The board is paying special attention to promote four oil bearing crops in all the agencies in Khyber Pakhtunkhawa province to help start the economic activities aimed at poverty alleviation. These four crops are soyabean, canola, sunflower and olive. "As IDPS are getting back to their native places, the board has planned to help them in settling by mobilising them to plant these four crops for income generation. As September is considered the best season for olive plantation in these areas, the board will start with this high value crop," PODP Managing Director Syed Nasir Ali told the Business Recorder on Monday.
He said his board officials had a meeting with the Federally Administered Tribal Areas additional chief secretary in Ramazan and it was decided to promote sowing of oil bearing crops in all the agencies. "For this purpose, the board will extend incentives to farmers who will agree to participate in this activity. We will provide them subsidised seeds, free of cost hybrid plants and also impart technical know-how to the intending farmers," he added.

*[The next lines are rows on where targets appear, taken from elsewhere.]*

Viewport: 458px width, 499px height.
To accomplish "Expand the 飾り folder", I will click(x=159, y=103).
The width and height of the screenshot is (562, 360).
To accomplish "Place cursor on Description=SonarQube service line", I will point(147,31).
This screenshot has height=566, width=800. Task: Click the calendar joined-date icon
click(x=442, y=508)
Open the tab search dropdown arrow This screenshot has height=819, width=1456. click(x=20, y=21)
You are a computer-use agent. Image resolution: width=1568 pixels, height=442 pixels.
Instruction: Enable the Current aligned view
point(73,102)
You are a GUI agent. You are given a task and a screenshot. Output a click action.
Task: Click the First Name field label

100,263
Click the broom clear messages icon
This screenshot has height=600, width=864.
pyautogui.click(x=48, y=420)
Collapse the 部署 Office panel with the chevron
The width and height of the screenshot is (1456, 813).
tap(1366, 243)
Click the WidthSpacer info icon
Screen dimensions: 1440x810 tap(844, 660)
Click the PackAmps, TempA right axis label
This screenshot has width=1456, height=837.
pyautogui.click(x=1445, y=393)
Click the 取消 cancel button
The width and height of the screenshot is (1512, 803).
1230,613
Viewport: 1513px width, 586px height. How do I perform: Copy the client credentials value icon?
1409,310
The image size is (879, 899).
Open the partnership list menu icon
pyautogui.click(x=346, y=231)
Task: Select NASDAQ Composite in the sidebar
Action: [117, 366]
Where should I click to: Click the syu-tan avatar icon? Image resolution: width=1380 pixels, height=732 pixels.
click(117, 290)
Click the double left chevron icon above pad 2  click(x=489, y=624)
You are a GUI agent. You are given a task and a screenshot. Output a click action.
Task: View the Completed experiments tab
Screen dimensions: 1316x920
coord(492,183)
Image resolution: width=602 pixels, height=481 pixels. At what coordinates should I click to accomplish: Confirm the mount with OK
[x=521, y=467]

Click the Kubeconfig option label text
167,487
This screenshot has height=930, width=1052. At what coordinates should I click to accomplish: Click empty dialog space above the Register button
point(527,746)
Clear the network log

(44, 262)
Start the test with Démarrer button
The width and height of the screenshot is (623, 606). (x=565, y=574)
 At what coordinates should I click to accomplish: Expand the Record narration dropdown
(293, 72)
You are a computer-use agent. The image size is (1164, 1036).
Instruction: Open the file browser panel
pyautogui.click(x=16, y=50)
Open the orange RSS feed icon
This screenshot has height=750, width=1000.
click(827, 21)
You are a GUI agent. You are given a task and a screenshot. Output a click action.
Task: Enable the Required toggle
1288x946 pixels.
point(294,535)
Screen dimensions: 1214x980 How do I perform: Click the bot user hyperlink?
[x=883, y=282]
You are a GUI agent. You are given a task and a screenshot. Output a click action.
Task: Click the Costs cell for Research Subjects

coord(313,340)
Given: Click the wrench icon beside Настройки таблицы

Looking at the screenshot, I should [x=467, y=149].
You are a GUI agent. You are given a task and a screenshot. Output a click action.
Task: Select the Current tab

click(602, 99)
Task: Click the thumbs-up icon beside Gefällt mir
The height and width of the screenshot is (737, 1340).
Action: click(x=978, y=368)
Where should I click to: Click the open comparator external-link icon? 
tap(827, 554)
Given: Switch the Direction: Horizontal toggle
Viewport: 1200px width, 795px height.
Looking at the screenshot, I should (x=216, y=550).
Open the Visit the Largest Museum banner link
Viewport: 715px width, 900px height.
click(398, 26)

He further said, "The board will be offering a very comprehensive "end-to-end" package to the intending olive planters. It will include courses for value addition, avoiding pre-harvest and post-harvest losses, marketing of their crop and also will give potable extraction units to extract oil from olive they will be producing." About the financial side of this project, he said the Fata administration will bear the financial aspect of this project. "The efforts at promoting olive in the Khyber Pakhtunkhawa are not new but the board launched a study with the help of the Italian government in 2009 for potential areas of Pakistan. That study had identified 880,000 hectares of wasteland in the country as suitable for the olive plantation, situated in 14 districts of Khyber Pakhtunkhwa and Balochistan.
"Out of this total identified area 444,574 hectares of land is situated in Khyber Pakhtunkhawa," he added. He said, "If we could be able to use this land for olive cultivation, it will increase the income of the farmers, help eradicating poverty, saving precious foreign exchange being spend on import of edible for the country."